EXERCISE: The required lines are those that contain "will"; pull them out of the data and copy them.
*** RAW DATA ***
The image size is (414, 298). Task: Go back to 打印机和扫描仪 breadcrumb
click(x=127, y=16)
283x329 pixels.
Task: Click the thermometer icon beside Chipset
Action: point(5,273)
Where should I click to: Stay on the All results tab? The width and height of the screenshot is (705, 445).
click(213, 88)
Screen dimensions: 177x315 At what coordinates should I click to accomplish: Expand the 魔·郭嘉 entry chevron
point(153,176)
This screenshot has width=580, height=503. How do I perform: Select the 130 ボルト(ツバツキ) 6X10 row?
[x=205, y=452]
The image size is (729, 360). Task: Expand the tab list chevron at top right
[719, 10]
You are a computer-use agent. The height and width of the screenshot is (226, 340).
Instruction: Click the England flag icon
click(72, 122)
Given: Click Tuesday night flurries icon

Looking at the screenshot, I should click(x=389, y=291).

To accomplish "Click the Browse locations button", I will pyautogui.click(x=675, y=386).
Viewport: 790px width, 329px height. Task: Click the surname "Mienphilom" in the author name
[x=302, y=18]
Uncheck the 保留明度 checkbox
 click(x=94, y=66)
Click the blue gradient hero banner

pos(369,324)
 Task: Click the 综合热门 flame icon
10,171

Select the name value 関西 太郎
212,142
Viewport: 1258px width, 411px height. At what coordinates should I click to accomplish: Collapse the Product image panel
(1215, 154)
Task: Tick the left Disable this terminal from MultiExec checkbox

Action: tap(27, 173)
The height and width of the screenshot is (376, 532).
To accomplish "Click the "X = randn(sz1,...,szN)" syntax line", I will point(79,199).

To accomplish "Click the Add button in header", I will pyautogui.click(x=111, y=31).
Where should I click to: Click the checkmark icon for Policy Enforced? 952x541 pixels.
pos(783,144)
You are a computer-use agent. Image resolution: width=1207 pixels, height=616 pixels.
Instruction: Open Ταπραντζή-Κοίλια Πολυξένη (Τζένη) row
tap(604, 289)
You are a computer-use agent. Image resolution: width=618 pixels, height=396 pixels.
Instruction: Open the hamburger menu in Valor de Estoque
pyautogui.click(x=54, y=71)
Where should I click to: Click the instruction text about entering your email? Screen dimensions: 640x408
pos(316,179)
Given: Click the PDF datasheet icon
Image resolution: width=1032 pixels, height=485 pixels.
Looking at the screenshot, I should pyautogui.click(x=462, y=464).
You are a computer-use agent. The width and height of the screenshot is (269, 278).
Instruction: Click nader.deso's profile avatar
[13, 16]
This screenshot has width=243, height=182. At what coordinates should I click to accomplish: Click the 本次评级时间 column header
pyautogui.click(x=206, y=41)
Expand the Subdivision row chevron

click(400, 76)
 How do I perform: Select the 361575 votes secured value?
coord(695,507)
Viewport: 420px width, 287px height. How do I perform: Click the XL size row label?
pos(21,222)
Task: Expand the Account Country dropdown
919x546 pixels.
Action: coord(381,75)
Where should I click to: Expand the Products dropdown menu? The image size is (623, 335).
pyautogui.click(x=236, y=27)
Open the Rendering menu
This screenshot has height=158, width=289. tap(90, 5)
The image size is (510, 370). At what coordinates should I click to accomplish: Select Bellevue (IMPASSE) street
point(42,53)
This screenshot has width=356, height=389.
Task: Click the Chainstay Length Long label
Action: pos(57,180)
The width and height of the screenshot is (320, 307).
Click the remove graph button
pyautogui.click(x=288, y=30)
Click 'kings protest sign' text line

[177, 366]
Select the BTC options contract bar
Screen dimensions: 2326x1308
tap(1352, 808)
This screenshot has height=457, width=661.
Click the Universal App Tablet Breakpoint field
***
ANSWER FOR THE TASK:
To accomplish "Click the Browse locations button", I will pyautogui.click(x=675, y=386).
To accomplish "Click the "X = randn(sz1,...,szN)" syntax line", I will point(79,199).
To accomplish "Click the Add button in header", I will pyautogui.click(x=111, y=31).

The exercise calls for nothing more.